Work instructions:
Copy every row below verbatim, leaving each line unchanged.

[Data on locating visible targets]
[start]
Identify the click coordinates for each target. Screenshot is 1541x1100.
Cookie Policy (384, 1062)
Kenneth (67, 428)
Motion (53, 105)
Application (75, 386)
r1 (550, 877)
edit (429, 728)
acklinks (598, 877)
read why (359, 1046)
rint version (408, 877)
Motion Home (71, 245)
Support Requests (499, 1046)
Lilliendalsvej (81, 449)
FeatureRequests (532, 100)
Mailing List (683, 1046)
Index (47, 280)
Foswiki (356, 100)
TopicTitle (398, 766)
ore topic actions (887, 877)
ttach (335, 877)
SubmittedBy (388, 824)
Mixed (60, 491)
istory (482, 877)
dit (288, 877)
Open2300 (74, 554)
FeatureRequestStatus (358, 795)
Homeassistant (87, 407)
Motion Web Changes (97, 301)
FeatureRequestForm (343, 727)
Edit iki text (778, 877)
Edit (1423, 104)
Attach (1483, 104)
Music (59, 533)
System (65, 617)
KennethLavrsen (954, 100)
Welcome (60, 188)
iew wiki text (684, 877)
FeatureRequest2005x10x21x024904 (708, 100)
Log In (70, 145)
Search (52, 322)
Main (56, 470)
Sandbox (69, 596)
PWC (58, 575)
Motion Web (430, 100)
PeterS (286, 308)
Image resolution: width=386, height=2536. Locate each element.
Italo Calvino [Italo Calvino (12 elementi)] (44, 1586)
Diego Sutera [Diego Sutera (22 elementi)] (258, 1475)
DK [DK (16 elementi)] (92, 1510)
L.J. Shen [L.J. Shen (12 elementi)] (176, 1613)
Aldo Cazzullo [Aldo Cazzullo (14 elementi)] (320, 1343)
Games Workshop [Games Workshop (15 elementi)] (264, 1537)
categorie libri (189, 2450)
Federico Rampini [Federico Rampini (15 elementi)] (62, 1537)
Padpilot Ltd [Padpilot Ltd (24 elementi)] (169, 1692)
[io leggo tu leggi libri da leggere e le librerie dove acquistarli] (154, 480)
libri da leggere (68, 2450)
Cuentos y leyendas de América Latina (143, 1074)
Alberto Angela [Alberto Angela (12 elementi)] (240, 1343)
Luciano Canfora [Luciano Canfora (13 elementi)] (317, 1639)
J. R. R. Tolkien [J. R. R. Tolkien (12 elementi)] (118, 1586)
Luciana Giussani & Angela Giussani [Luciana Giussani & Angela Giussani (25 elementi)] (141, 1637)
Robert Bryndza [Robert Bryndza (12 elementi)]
[end]
Solution for this problem:
Identify the click coordinates for each target. Screenshot is 1541x1100.
Cookie Policy (384, 1062)
Kenneth (67, 428)
Motion (53, 105)
Application (75, 386)
r1 (550, 877)
edit (429, 728)
acklinks (598, 877)
read why (359, 1046)
rint version (408, 877)
Motion Home (71, 245)
Support Requests (499, 1046)
Lilliendalsvej (81, 449)
FeatureRequests (532, 100)
Mailing List (683, 1046)
Index (47, 280)
Foswiki (356, 100)
TopicTitle (398, 766)
ore topic actions (887, 877)
ttach (335, 877)
SubmittedBy (388, 824)
Mixed (60, 491)
istory (482, 877)
dit (288, 877)
Open2300 (74, 554)
FeatureRequestStatus (358, 795)
Homeassistant (87, 407)
Motion Web Changes (97, 301)
FeatureRequestForm (343, 727)
Edit iki text (778, 877)
Edit (1423, 104)
Attach (1483, 104)
Music (59, 533)
System (65, 617)
KennethLavrsen (954, 100)
Welcome (60, 188)
iew wiki text (684, 877)
FeatureRequest2005x10x21x024904 (708, 100)
Log In (70, 145)
Search (52, 322)
Main (56, 470)
Sandbox (69, 596)
PWC (58, 575)
Motion Web (430, 100)
PeterS (286, 308)
Image resolution: width=386, height=2536. Locate each element.
Italo Calvino [Italo Calvino (12 elementi)] (44, 1586)
Diego Sutera [Diego Sutera (22 elementi)] (258, 1475)
DK [DK (16 elementi)] (92, 1510)
L.J. Shen [L.J. Shen (12 elementi)] (176, 1613)
Aldo Cazzullo [Aldo Cazzullo (14 elementi)] (320, 1343)
Games Workshop [Games Workshop (15 elementi)] (264, 1537)
categorie libri (189, 2450)
Federico Rampini [Federico Rampini (15 elementi)] (62, 1537)
Padpilot Ltd [Padpilot Ltd (24 elementi)] (169, 1692)
[io leggo tu leggi libri da leggere e le librerie dove acquistarli] (154, 480)
libri da leggere (68, 2450)
Cuentos y leyendas de América Latina (143, 1074)
Alberto Angela [Alberto Angela (12 elementi)] (240, 1343)
Luciano Canfora [Luciano Canfora (13 elementi)] (317, 1639)
J. R. R. Tolkien [J. R. R. Tolkien (12 elementi)] (118, 1586)
Luciana Giussani & Angela Giussani [Luciana Giussani & Angela Giussani (25 elementi)] (141, 1637)
Robert Bryndza [Robert Bryndza (12 elementi)]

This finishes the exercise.